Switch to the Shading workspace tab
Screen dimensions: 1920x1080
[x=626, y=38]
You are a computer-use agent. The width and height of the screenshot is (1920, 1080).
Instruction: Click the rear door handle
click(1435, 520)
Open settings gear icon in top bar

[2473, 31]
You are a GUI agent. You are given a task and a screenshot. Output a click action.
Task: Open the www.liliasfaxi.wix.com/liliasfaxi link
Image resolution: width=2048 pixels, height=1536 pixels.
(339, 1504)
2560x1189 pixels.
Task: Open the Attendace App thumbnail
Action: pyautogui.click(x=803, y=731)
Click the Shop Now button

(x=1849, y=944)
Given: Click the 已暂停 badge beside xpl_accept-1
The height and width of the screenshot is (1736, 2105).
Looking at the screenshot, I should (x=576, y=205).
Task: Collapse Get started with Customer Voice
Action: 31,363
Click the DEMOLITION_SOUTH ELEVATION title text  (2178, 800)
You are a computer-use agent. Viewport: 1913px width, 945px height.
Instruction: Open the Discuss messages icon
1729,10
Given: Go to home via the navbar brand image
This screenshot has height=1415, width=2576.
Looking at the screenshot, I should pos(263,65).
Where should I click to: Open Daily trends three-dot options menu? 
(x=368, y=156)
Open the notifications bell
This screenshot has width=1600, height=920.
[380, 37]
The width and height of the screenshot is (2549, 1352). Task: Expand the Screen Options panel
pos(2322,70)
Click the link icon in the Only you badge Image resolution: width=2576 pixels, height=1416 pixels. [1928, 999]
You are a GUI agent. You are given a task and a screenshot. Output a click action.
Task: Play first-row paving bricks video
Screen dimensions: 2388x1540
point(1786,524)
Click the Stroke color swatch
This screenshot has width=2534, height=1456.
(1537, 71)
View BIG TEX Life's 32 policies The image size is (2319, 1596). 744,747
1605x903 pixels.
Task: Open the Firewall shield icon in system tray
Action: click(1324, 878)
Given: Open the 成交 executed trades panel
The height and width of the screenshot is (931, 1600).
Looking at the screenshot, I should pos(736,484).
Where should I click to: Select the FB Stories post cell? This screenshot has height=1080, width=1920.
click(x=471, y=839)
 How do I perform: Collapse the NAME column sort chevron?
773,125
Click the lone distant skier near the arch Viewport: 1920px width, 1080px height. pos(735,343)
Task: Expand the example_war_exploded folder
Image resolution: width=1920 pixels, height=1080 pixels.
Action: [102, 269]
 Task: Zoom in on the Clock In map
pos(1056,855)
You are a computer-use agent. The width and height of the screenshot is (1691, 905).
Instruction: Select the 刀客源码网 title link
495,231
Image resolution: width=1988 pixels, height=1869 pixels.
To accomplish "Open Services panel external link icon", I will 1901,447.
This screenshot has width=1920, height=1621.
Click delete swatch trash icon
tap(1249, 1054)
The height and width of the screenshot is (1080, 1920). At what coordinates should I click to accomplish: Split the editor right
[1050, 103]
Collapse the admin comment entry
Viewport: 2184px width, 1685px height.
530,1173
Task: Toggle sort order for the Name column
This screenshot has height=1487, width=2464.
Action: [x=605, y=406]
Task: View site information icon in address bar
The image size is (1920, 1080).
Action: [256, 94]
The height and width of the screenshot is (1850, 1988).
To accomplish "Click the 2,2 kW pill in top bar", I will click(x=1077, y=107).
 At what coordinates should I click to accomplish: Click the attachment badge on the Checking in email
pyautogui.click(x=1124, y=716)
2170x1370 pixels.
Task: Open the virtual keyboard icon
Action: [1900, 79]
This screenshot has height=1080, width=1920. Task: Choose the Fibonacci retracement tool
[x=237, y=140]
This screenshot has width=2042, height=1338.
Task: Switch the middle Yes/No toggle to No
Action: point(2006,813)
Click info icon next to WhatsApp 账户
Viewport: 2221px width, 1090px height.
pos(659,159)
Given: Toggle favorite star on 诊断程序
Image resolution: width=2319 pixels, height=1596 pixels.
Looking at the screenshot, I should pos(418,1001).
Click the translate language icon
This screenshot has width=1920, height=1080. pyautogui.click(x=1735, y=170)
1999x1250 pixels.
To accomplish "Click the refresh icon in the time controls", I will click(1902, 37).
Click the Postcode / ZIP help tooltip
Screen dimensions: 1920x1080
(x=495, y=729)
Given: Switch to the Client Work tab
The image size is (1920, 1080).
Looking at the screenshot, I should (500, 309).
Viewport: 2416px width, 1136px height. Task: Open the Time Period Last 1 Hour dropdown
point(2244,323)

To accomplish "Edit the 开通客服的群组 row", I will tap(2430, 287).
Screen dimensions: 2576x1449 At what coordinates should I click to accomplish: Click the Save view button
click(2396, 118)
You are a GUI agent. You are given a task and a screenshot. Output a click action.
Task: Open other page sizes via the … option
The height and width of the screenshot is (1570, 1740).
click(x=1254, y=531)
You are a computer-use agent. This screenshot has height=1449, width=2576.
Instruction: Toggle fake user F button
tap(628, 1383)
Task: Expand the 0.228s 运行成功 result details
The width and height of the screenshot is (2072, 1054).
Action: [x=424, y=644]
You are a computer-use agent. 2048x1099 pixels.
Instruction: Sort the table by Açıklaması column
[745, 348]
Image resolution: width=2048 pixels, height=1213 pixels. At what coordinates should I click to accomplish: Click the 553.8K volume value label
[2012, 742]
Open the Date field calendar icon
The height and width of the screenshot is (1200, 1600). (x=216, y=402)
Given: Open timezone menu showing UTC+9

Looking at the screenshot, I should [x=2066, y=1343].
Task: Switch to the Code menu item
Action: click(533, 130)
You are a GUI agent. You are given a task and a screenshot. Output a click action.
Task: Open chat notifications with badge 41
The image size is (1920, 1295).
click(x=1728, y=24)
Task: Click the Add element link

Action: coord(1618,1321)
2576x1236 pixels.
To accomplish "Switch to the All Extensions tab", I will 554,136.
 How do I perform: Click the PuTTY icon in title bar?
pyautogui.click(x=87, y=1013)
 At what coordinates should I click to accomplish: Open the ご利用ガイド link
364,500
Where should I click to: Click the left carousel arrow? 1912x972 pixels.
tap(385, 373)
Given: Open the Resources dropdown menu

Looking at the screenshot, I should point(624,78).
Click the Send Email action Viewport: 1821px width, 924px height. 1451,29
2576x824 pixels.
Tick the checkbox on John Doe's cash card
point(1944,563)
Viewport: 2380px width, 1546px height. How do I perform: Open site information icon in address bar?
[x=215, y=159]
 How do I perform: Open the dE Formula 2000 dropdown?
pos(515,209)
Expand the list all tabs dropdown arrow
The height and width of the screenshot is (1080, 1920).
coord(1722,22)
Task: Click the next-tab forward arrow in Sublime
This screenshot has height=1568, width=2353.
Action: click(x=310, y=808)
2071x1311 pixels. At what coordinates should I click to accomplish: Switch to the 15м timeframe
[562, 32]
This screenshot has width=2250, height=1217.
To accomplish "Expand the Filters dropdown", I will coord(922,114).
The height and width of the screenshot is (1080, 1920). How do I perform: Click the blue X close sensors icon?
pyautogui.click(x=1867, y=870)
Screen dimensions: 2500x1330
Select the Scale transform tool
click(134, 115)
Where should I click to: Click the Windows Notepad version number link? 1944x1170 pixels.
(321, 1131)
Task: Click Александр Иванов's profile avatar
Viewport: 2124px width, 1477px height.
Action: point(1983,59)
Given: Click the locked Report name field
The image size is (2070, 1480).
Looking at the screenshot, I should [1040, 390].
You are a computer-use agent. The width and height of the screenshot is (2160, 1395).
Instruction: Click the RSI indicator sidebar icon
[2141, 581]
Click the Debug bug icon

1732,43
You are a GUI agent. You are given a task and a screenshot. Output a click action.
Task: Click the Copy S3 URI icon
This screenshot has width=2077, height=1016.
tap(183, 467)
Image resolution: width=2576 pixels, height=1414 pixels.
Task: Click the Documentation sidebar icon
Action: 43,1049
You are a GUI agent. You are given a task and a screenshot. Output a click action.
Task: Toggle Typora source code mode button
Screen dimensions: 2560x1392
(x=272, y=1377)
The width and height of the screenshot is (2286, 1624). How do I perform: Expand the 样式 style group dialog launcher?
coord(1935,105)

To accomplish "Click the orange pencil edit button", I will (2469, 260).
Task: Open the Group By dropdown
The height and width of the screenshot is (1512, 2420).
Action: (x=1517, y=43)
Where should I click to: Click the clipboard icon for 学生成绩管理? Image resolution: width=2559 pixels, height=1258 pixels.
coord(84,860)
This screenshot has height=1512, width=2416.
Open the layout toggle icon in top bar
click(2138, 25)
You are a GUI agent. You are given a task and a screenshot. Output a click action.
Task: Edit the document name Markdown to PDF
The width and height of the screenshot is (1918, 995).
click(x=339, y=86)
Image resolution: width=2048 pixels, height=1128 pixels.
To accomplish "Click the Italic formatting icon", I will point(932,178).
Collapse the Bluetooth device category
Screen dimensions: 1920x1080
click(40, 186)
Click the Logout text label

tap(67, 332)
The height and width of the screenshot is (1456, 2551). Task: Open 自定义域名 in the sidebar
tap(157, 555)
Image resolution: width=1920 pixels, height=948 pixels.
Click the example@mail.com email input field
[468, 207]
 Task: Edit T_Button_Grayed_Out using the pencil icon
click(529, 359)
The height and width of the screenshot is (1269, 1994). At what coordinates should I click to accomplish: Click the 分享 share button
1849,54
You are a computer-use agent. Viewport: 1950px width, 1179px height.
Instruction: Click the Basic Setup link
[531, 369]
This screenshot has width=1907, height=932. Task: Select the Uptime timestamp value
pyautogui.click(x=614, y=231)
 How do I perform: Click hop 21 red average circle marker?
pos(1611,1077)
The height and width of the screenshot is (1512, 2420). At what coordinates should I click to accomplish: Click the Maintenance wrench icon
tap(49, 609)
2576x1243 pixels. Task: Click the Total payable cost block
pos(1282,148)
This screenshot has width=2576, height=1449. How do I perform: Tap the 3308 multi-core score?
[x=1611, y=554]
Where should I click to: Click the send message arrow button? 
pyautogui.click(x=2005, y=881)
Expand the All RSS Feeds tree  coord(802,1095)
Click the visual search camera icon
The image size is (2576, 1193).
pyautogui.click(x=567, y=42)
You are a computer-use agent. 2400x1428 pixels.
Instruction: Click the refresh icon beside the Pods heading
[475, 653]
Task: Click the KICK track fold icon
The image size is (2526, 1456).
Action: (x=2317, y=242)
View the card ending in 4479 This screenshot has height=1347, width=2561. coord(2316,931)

——————

» **Work to be completed**
Word for word, reproduce the listing from its first line through the line that has "Given: Click the 已暂停" in it, and go no further.

» **Solved problem**
Switch to the Shading workspace tab
Screen dimensions: 1920x1080
[x=626, y=38]
You are a computer-use agent. The width and height of the screenshot is (1920, 1080).
Instruction: Click the rear door handle
click(1435, 520)
Open settings gear icon in top bar

[2473, 31]
You are a GUI agent. You are given a task and a screenshot. Output a click action.
Task: Open the www.liliasfaxi.wix.com/liliasfaxi link
Image resolution: width=2048 pixels, height=1536 pixels.
(339, 1504)
2560x1189 pixels.
Task: Open the Attendace App thumbnail
Action: pyautogui.click(x=803, y=731)
Click the Shop Now button

(x=1849, y=944)
Given: Click the 已暂停 badge beside xpl_accept-1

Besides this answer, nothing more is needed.